WHAT TO DO
Until the line containing "Task: Click the Platinum level heading" has been reproduced, keep reproducing each line of the material below exactly, starting with the first.

TASK DATA
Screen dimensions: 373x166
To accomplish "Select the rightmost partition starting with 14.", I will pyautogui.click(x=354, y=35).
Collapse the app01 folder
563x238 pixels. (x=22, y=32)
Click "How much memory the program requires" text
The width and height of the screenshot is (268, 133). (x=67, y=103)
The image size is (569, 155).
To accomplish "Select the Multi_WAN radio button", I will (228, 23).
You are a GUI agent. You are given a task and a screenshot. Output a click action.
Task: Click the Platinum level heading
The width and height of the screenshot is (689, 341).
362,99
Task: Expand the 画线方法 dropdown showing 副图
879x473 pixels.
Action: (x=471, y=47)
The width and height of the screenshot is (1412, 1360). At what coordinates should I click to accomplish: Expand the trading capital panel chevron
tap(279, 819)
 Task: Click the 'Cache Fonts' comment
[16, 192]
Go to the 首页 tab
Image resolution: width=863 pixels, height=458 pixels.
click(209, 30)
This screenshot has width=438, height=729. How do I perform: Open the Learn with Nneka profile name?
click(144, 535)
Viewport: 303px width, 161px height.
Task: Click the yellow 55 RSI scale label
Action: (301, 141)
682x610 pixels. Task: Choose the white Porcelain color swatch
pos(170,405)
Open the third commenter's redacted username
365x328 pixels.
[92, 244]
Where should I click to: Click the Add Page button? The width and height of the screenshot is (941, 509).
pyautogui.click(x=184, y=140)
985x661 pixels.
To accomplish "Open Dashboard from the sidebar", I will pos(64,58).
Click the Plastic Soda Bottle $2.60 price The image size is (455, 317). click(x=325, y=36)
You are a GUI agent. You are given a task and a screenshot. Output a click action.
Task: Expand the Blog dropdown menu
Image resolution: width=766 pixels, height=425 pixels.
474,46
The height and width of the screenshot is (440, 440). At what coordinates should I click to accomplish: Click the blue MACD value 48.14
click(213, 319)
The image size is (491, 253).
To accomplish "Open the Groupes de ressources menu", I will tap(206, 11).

REPLY
Screen dimensions: 373x166
To accomplish "Select the rightmost partition starting with 14.", I will pyautogui.click(x=354, y=35).
Collapse the app01 folder
563x238 pixels. (x=22, y=32)
Click "How much memory the program requires" text
The width and height of the screenshot is (268, 133). (x=67, y=103)
The image size is (569, 155).
To accomplish "Select the Multi_WAN radio button", I will (228, 23).
You are a GUI agent. You are given a task and a screenshot. Output a click action.
Task: Click the Platinum level heading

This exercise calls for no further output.